Susceptibility to acute myeloid leukemia: Influence of genetic variants of interleukins 37 and 38

Interleukin (IL)-37 and IL-38 are anti-inflammatory cytokines encoded by IL37 and IL1F10 genes, respectively. Recently, it has been proposed that missense single nucleotide polymorphisms (SNPs) of IL37 (rs3811046 G/T and rs3811047 A/G) and 5′-untranslated region SNPs of IL1F10 (rs3811050 C/T and rs3811051 T/G) may influence susceptibility to some inflammatory disorders. Inflammation has also been shown to play a key role in pathogenesis of acute myeloid leukemia (AML). Therefore, it is reasonable to hypothesize that rs3811046, rs3811047, rs3811050, and rs3811051 may have a role in susceptibility to AML. A case-control study was conducted on 131 AML patients and 169 controls to investigate the association of these SNPs with AML risk. SNP genotypes were determined using TaqMan allelic discrimination, a real-time PCR-based method.
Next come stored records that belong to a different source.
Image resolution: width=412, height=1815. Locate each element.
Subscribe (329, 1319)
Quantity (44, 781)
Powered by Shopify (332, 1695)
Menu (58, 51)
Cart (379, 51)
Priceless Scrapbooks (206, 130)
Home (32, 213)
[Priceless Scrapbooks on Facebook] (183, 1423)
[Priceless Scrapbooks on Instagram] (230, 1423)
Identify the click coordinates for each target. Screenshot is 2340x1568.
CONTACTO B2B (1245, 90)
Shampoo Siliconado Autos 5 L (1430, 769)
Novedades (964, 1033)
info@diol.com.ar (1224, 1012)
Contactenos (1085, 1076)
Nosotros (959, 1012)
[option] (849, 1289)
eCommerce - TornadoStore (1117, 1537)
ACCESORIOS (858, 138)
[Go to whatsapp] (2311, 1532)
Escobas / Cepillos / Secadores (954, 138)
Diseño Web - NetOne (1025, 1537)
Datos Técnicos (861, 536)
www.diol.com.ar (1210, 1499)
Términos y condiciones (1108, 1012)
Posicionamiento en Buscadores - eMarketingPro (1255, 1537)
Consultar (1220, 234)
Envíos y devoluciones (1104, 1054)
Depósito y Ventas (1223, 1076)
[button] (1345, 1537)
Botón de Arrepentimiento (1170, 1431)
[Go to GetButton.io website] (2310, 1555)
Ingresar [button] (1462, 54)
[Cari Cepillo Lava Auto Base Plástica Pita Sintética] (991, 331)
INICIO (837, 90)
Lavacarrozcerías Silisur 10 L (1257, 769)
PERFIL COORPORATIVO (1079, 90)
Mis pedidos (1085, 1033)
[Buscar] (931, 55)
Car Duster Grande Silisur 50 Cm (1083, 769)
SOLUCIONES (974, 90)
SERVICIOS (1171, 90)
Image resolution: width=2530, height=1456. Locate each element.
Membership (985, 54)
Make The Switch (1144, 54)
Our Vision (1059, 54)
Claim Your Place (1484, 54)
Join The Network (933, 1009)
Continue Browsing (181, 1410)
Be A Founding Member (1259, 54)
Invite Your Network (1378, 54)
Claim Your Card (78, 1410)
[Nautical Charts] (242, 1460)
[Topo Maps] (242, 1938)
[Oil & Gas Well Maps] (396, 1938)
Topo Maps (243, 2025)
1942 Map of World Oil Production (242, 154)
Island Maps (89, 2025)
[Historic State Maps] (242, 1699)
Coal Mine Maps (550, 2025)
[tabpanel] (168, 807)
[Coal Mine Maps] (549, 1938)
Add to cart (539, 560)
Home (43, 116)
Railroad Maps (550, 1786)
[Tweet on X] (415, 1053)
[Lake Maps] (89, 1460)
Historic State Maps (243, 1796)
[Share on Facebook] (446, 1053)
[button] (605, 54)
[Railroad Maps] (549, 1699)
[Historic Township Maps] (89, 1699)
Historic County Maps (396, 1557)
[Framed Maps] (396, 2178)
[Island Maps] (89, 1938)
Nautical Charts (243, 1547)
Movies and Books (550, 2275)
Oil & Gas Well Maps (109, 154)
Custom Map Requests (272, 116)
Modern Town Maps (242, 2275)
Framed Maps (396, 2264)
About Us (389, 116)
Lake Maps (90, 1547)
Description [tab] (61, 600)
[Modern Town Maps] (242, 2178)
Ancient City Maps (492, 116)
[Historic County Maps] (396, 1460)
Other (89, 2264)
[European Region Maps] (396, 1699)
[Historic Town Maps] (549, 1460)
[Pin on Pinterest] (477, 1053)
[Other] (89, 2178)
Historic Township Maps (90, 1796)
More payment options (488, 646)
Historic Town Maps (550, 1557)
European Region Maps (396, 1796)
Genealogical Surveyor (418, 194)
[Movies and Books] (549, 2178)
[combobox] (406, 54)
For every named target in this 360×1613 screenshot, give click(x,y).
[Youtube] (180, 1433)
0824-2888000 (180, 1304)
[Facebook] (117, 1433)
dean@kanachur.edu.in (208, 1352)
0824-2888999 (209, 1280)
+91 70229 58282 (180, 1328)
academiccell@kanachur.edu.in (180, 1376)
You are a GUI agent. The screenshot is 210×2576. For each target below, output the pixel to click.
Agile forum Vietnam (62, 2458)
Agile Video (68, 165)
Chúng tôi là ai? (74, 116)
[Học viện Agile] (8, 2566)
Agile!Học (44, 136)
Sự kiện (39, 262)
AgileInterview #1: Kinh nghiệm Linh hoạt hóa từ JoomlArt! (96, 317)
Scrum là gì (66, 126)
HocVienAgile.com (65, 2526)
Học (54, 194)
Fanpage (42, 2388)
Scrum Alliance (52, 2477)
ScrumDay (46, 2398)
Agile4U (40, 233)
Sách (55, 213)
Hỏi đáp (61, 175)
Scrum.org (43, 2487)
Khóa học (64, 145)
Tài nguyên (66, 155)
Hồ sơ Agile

Results revealed that mutant alleles (T, G, and T) and corresponding homozygous genotypes (TT, GG, and TT) of rs3811046, rs3811047, and rs3811050, respectively, were significantly associated with an increased risk of AML, while rs3811051 showed no association. Four-locus haplotype analysis (rs3811046-rs3811047-rs3811050-rs3811051) demonstrated that T-A-C-G haplotype was associated a 2.47-fold increased risk of AML. SNP-SNP interaction analysis showed significant genetic interactions between rs3811046 and rs3811047, rs3811046 and rs3811050, and rs3811047 and rs3811050. Rs3811046 and rs3811047 did not affect IL37 gene expression. Some laboratory and clinical variables of AML may be influenced by IL37 and IL1F10 SNPs. In conclusion, rs3811046, rs3811047, and rs3811050 were associated with AML susceptibility in terms of allele, genotype, and haplotype, while rs3811051 showed no association. Three SNPs (rs3811046, rs3811047, and rs3811050) showed a significant gene-gene interaction.